[SOURCE RECORDS]
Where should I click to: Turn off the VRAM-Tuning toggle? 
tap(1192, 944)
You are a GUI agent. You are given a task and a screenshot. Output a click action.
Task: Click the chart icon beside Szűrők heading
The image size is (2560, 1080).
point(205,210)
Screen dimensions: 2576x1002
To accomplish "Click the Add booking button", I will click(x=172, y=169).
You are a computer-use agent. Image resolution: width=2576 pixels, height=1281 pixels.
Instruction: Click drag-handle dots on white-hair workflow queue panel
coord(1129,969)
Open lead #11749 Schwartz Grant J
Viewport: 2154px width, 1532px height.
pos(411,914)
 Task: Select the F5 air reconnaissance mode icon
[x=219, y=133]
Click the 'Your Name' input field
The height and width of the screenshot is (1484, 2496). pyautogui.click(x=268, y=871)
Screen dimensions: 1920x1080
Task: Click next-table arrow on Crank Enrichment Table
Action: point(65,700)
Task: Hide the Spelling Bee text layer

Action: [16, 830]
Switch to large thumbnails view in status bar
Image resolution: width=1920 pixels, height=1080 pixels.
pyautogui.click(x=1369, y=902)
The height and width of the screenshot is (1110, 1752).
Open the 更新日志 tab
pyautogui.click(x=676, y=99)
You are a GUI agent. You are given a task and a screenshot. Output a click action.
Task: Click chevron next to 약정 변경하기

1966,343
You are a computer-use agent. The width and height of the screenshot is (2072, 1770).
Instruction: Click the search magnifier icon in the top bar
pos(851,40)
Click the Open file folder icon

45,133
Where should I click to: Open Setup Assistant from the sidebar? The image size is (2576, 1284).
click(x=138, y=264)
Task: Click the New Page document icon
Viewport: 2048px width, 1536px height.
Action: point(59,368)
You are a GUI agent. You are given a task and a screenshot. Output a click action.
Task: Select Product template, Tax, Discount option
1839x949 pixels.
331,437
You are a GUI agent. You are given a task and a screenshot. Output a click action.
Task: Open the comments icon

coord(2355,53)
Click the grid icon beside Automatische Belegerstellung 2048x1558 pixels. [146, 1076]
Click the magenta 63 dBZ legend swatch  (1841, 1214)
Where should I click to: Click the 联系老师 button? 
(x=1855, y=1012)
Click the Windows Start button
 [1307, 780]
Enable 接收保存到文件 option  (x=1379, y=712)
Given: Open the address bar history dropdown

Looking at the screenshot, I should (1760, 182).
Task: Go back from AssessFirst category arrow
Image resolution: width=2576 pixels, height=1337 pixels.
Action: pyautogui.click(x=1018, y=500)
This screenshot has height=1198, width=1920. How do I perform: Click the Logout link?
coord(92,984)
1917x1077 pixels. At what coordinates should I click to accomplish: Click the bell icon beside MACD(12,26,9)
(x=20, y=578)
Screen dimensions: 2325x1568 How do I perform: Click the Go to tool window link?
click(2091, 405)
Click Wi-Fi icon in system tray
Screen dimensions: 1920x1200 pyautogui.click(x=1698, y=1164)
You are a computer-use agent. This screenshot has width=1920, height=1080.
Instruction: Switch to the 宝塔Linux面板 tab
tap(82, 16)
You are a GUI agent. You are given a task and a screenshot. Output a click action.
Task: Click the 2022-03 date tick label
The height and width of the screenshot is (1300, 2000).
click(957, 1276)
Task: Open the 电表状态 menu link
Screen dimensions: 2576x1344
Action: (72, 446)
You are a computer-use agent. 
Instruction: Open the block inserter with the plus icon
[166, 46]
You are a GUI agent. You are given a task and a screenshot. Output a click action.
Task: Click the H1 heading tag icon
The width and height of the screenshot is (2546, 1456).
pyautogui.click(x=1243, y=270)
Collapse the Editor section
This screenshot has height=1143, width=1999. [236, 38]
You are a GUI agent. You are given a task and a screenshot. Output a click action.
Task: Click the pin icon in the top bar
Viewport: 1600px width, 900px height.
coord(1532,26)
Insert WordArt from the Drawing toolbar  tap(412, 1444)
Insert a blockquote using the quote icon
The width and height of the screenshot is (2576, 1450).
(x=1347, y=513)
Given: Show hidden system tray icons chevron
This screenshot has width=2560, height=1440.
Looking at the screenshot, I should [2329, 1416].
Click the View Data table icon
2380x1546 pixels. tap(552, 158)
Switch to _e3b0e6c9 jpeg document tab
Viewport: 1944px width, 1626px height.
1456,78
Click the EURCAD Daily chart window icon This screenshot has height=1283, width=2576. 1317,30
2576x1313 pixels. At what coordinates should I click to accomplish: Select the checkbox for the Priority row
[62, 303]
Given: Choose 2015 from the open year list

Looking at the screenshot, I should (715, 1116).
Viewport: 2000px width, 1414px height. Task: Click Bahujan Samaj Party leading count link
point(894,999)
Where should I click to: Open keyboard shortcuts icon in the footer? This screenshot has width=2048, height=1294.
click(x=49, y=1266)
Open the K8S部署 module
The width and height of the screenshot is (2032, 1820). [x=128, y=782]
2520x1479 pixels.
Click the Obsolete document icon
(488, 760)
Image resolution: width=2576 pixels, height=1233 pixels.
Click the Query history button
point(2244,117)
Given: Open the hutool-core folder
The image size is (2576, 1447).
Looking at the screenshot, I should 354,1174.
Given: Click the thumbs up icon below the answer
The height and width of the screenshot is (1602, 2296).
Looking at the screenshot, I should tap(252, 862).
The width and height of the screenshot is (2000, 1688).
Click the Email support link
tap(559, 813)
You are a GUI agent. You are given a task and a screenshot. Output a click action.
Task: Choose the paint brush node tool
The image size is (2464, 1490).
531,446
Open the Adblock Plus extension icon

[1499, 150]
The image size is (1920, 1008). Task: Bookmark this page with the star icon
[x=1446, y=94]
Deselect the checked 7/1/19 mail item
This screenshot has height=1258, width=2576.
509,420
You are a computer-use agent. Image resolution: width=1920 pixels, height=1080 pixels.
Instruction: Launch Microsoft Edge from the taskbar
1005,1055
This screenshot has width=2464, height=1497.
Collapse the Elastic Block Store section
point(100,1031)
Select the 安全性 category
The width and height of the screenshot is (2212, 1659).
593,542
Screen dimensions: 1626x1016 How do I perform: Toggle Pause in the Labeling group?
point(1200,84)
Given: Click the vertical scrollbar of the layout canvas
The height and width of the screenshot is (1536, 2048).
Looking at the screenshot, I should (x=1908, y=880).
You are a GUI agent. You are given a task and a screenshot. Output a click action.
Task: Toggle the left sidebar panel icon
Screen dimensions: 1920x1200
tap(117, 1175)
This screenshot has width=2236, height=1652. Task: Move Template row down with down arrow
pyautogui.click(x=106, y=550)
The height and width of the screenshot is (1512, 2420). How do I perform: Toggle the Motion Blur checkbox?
[/SOURCE RECORDS]
### WHAT THE EXERCISE ASKS
Each line of the material above must be retyped exactly as written.

### SOLUTION TO THE PROBLEM
Where should I click to: Turn off the VRAM-Tuning toggle? 
tap(1192, 944)
You are a GUI agent. You are given a task and a screenshot. Output a click action.
Task: Click the chart icon beside Szűrők heading
The image size is (2560, 1080).
point(205,210)
Screen dimensions: 2576x1002
To accomplish "Click the Add booking button", I will click(x=172, y=169).
You are a computer-use agent. Image resolution: width=2576 pixels, height=1281 pixels.
Instruction: Click drag-handle dots on white-hair workflow queue panel
coord(1129,969)
Open lead #11749 Schwartz Grant J
Viewport: 2154px width, 1532px height.
pos(411,914)
 Task: Select the F5 air reconnaissance mode icon
[x=219, y=133]
Click the 'Your Name' input field
The height and width of the screenshot is (1484, 2496). pyautogui.click(x=268, y=871)
Screen dimensions: 1920x1080
Task: Click next-table arrow on Crank Enrichment Table
Action: point(65,700)
Task: Hide the Spelling Bee text layer

Action: [16, 830]
Switch to large thumbnails view in status bar
Image resolution: width=1920 pixels, height=1080 pixels.
pyautogui.click(x=1369, y=902)
The height and width of the screenshot is (1110, 1752).
Open the 更新日志 tab
pyautogui.click(x=676, y=99)
You are a GUI agent. You are given a task and a screenshot. Output a click action.
Task: Click chevron next to 약정 변경하기

1966,343
You are a computer-use agent. The width and height of the screenshot is (2072, 1770).
Instruction: Click the search magnifier icon in the top bar
pos(851,40)
Click the Open file folder icon

45,133
Where should I click to: Open Setup Assistant from the sidebar? The image size is (2576, 1284).
click(x=138, y=264)
Task: Click the New Page document icon
Viewport: 2048px width, 1536px height.
Action: point(59,368)
You are a GUI agent. You are given a task and a screenshot. Output a click action.
Task: Select Product template, Tax, Discount option
1839x949 pixels.
331,437
You are a GUI agent. You are given a task and a screenshot. Output a click action.
Task: Open the comments icon

coord(2355,53)
Click the grid icon beside Automatische Belegerstellung 2048x1558 pixels. [146, 1076]
Click the magenta 63 dBZ legend swatch  (1841, 1214)
Where should I click to: Click the 联系老师 button? 
(x=1855, y=1012)
Click the Windows Start button
 [1307, 780]
Enable 接收保存到文件 option  (x=1379, y=712)
Given: Open the address bar history dropdown

Looking at the screenshot, I should (1760, 182).
Task: Go back from AssessFirst category arrow
Image resolution: width=2576 pixels, height=1337 pixels.
Action: pyautogui.click(x=1018, y=500)
This screenshot has height=1198, width=1920. How do I perform: Click the Logout link?
coord(92,984)
1917x1077 pixels. At what coordinates should I click to accomplish: Click the bell icon beside MACD(12,26,9)
(x=20, y=578)
Screen dimensions: 2325x1568 How do I perform: Click the Go to tool window link?
click(2091, 405)
Click Wi-Fi icon in system tray
Screen dimensions: 1920x1200 pyautogui.click(x=1698, y=1164)
You are a computer-use agent. This screenshot has width=1920, height=1080.
Instruction: Switch to the 宝塔Linux面板 tab
tap(82, 16)
You are a GUI agent. You are given a task and a screenshot. Output a click action.
Task: Click the 2022-03 date tick label
The height and width of the screenshot is (1300, 2000).
click(957, 1276)
Task: Open the 电表状态 menu link
Screen dimensions: 2576x1344
Action: (72, 446)
You are a computer-use agent. 
Instruction: Open the block inserter with the plus icon
[166, 46]
You are a GUI agent. You are given a task and a screenshot. Output a click action.
Task: Click the H1 heading tag icon
The width and height of the screenshot is (2546, 1456).
pyautogui.click(x=1243, y=270)
Collapse the Editor section
This screenshot has height=1143, width=1999. [236, 38]
You are a GUI agent. You are given a task and a screenshot. Output a click action.
Task: Click the pin icon in the top bar
Viewport: 1600px width, 900px height.
coord(1532,26)
Insert WordArt from the Drawing toolbar  tap(412, 1444)
Insert a blockquote using the quote icon
The width and height of the screenshot is (2576, 1450).
(x=1347, y=513)
Given: Show hidden system tray icons chevron
This screenshot has width=2560, height=1440.
Looking at the screenshot, I should [2329, 1416].
Click the View Data table icon
2380x1546 pixels. tap(552, 158)
Switch to _e3b0e6c9 jpeg document tab
Viewport: 1944px width, 1626px height.
1456,78
Click the EURCAD Daily chart window icon This screenshot has height=1283, width=2576. 1317,30
2576x1313 pixels. At what coordinates should I click to accomplish: Select the checkbox for the Priority row
[62, 303]
Given: Choose 2015 from the open year list

Looking at the screenshot, I should (715, 1116).
Viewport: 2000px width, 1414px height. Task: Click Bahujan Samaj Party leading count link
point(894,999)
Where should I click to: Open keyboard shortcuts icon in the footer? This screenshot has width=2048, height=1294.
click(x=49, y=1266)
Open the K8S部署 module
The width and height of the screenshot is (2032, 1820). [x=128, y=782]
2520x1479 pixels.
Click the Obsolete document icon
(488, 760)
Image resolution: width=2576 pixels, height=1233 pixels.
Click the Query history button
point(2244,117)
Given: Open the hutool-core folder
The image size is (2576, 1447).
Looking at the screenshot, I should 354,1174.
Given: Click the thumbs up icon below the answer
The height and width of the screenshot is (1602, 2296).
Looking at the screenshot, I should tap(252, 862).
The width and height of the screenshot is (2000, 1688).
Click the Email support link
tap(559, 813)
You are a GUI agent. You are given a task and a screenshot. Output a click action.
Task: Choose the paint brush node tool
The image size is (2464, 1490).
531,446
Open the Adblock Plus extension icon

[1499, 150]
The image size is (1920, 1008). Task: Bookmark this page with the star icon
[x=1446, y=94]
Deselect the checked 7/1/19 mail item
This screenshot has height=1258, width=2576.
509,420
You are a computer-use agent. Image resolution: width=1920 pixels, height=1080 pixels.
Instruction: Launch Microsoft Edge from the taskbar
1005,1055
This screenshot has width=2464, height=1497.
Collapse the Elastic Block Store section
point(100,1031)
Select the 安全性 category
The width and height of the screenshot is (2212, 1659).
593,542
Screen dimensions: 1626x1016 How do I perform: Toggle Pause in the Labeling group?
point(1200,84)
Given: Click the vertical scrollbar of the layout canvas
The height and width of the screenshot is (1536, 2048).
Looking at the screenshot, I should (x=1908, y=880).
You are a GUI agent. You are given a task and a screenshot. Output a click action.
Task: Toggle the left sidebar panel icon
Screen dimensions: 1920x1200
tap(117, 1175)
This screenshot has width=2236, height=1652. Task: Move Template row down with down arrow
pyautogui.click(x=106, y=550)
The height and width of the screenshot is (1512, 2420). How do I perform: Toggle the Motion Blur checkbox?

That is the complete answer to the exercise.